Нетерпеливый, взволнованный, он сделал несколько шагов к валу, перегородившему «печь», бросил взгляд на лоб забоя, увидел в черном сланце заманчивые проблески зеленого, занес ногу через вал и посмотрел вперед. Сначала он ничего не понял, потом самодельный фонарик выпал из его руки, раскололся; свеча, к счастью не погаснув, лизнула камень коптящим огоньком.
Не сознавая, что делает, Петюша поднял ее и стал пятиться к выходу, с перекошенным лицом, с открытым ртом, из которого был готов вырваться отчаянный вопль при первом же движении там, в забое. Нащупав ногой верхнюю ступеньку лестницы, он почти скатился вниз, дрожа с ног до головы, уперся в лестницу плечом, повалил ее, отошел немного, по-прежнему пятясь, не спуская глаз с отверстия «печи», и больше не смог двигаться. Только что пережитый ужас обессилил его.
Нужно было уходить отсюда. Нужно было уходить, если бы даже для этого пришлось прогрызть землю. Оглядываясь на каждом шагу, он вернулся к конусу осыпи, вывалившейся из восстающей выработки. Осыпь перегородила почти весь штрек, только сверху остался узкий лаз. Ползком Петюша пробрался на другую сторону осыпи и попал в продолжение штрека. Но штрек шел недалеко и кончался путаницей из глыб породы, стоек, мелкой осыпи. Это был обвал или завал, кто его знает… Но теперь Петюша был почти отгорожен от страшного забоя, где он увидел то, чего не мог как следует понять, о чем слышал только в страшных хитных сказках.
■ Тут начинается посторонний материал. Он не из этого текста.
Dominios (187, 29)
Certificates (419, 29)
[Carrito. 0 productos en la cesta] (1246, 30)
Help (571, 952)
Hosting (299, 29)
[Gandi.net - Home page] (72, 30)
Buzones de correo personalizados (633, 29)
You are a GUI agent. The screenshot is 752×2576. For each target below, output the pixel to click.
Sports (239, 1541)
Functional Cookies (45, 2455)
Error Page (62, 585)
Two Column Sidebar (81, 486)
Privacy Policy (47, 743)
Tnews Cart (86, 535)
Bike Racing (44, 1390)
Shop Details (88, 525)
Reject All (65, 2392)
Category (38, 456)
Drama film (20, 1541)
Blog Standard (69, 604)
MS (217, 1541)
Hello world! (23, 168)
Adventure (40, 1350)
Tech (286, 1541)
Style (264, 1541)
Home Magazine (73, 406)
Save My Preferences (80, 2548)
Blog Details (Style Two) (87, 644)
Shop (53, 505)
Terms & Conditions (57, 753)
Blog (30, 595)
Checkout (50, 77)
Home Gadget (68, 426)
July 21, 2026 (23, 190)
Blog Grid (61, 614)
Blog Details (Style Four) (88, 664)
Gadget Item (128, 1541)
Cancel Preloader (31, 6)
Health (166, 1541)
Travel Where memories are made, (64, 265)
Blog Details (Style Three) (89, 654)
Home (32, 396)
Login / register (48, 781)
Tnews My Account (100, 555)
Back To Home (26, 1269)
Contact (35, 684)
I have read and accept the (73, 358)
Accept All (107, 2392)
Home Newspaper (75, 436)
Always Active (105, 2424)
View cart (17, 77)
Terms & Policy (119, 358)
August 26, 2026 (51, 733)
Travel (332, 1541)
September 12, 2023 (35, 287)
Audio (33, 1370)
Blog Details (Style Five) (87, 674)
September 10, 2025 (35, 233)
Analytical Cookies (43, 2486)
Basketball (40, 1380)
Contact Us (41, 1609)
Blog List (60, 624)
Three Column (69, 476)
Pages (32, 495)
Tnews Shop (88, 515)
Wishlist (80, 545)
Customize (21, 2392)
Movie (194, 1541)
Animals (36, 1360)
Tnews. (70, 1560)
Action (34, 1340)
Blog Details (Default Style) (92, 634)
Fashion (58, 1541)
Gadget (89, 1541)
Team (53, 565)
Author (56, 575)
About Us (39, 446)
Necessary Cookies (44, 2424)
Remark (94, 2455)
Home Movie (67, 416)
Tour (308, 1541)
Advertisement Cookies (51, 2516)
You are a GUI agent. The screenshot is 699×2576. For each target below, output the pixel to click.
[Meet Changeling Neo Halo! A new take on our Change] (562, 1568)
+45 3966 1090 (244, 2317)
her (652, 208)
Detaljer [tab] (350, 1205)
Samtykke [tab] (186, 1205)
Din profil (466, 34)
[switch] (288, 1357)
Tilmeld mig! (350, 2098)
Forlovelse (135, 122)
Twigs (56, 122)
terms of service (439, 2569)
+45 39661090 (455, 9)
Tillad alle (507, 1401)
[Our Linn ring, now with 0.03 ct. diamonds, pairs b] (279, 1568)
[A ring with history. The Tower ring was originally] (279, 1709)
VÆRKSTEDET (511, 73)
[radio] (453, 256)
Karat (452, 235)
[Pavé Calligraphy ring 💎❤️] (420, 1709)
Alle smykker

Сидя на корточках, опершись спиной о стойку, Петюша неотступно смотрел в ту сторону, откуда только что пришел. Казалось, что те, кого он видел в «кошмовом забое», явятся сюда, ужасные, молчаливые. Огарок, прикрепленный к камню, становился все меньше, и он знал, что нельзя зажечь новую, предпоследнюю свечу.
Наконец погас огарок, расплывшись на камне темным пятном стеарина, темнота нахлынула, и Петюша заплакал беззвучно.
Он хотел прочь отсюда, в тот мир, который казался невероятным, в тот мир, где живут люди, где растут деревья и светит теплое солнце. Но хода не было: завал, перегородивший штрек, держал его в плену.
Когда становилось невмоготу, Петюша зажигал спичку, убеждался, что вокруг все осталось неизменным, снова и снова заводил часы и заставлял их звонить.
Это был веселый, чистый звон. Нельзя было поверить, что часы, быть может, отсчитывали его последние минуты.
Открыв глаза, вглядываясь в нависший закопченный потолок, Павел некоторое время припоминал, где он. Луч солнца, пробившись сквозь пыльное оконце, протянулся пучком туго натянутых золотых струн. Он сел на лавке, чувствуя, что ему значительно лучше, что жар прошел.
— Дядя, ты и сегодня у нас жить будешь? — послышался голос Ленушки.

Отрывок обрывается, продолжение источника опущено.